Namibia
La Repubblica della Namibia è uno stato dell'Africa sudoccidentale, sulla costa atlantica. Confina con l'Angola e lo Zambia a nord, col Botswana ad est, e col Sudafrica a sud. Ha ottenuto l'indipendenza solo nel 1990, ed è quindi una delle nazioni più giovani del mondo. La sua capitale è Windhoek. Prima dell'indipendenza era chiamata Africa del Sud-Ovest.
Storia
I primi ad abitare la Namibia, terra semi-deserta, furono i san, i damara e i nama ai quali a partire dal XIV secolo d.C. si aggiunsero i bantu. Il paese fu esplorato dagli europei soltanto nell'XIX secolo, quando la Germania ne fece una colonia con il nome di Africa tedesca del Sud-ovest, con l'eccezione di Walvis Bay che divenne possedimento britannico. Il Sudafrica occupò la Namibia durante la prima guerra mondiale e lo amministrò in virtù di un mandato della Società delle Nazioni fino alla seconda guerra mondiale, quando le autorità sudafricane riuscirono ad annettere direttamente il paese.
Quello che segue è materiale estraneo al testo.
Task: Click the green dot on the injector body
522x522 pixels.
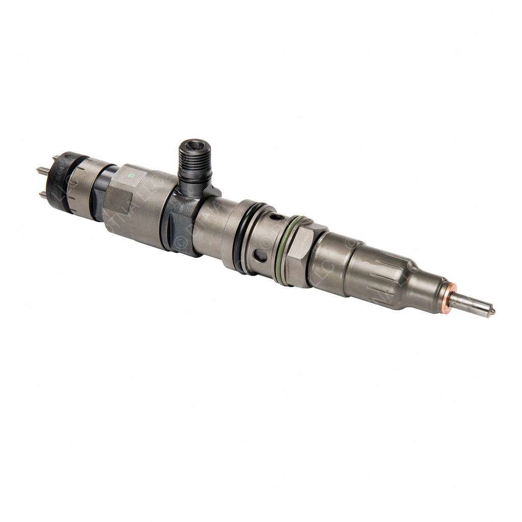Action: [x=132, y=176]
Nel 1966 la SWAPO di ispirazione marxista iniziò una guerriglia nel tentativo di liberare il territorio. Tuttavia, soltanto nel 1988 il Sud Africa decise di porre fine al suo controllo accettando un piano di pace delle Nazioni Unite che portò alla piena indipendenza del paese (1990). Nel 1994 anche Walvis Bay fu ceduta alla Namibia.
Politica
Il presidente, eletto con voto popolare ogni cinque anni, è il capo dello stato. Il governo è presieduto dal primo ministro che è nominato insieme al suo gabinetto dal presidente. Lo SWAPO, che rappresentò il movimento principale durante il processo di indipendenza, ha completamente reciso le sue radici marxiste e, attualmente, costituisce il maggior partito del paese. Il parlamento è composto da due camere: il National Council, formato da 26 membri (due per ciascun consiglio regionale) che durano in carica sei anni e la National Assembly composta da 78 membri con mandato quinquennale, dei quali 76 eletti con voto popolare e altri 6 (non votanti) nominati dal presidente. L'assemblea rappresenta il vero organo legislativo, mentre il consiglio ha una funzione precipuamente consultiva. La costituzione del 1990 è nota per essere stata una delle prime a includere espressamente la protezione dell'ambiente. Il principale organo guidiziario è la Corte Suprema, i cui giudici sono nominati dal presidente su proposta della Judicial Service Commission.
Regioni
La Namibia è divisa in 13 regioni: Caprivi, Erongo, Hardap, Karas, Kavango, Khomas, Kunene, Ohangwena,Omaheke, Omusati, Oshana, Oshikoto, e Otjozondjupa.
Demografia
La maggioranza della popolazione della Namibia è composta da neri (87%), appartenenti soprattutto alla tribù degli ovambo che, da sola, comprende circa la metà degli abitanti del paese. Ci sono poi consistenti gruppi di nama e san, che nell'aspetto differiscono in modo significativo dalle altre etnie africane di colore. Vi è inoltre una consistente minoranza di bianchi di origine europea (6%), una delle percentuali più elevate nei paesi subsahariani. Si tratta soprattutto di afrikaners (discendenti dai coloni olandesi) parlanti l'afrikaans e giunti in Namibia dal Sudafrica, sebbene vi siano anche i discendenti dei coloni tedeschi e inglesi. Infine, vi è anche una minoranza (7%) di persone di discendenza mista (africana ed europea, soprattuto olandese) noti come "baster".
La lingua ufficiale è l'inglese, anche se gran parte della popolazione bianca parla l'afrikaans o il tedesco, entrambe lingue ufficiali prima che nel 1990 la Namibia diventasse indipendente. Fra la popolazione di colore, la lingua nativa più diffusa è l'ovambo, seguito da altre parlate locali. Il cristianesimo è la religione più praticata, in particolar modo la confessione luterana.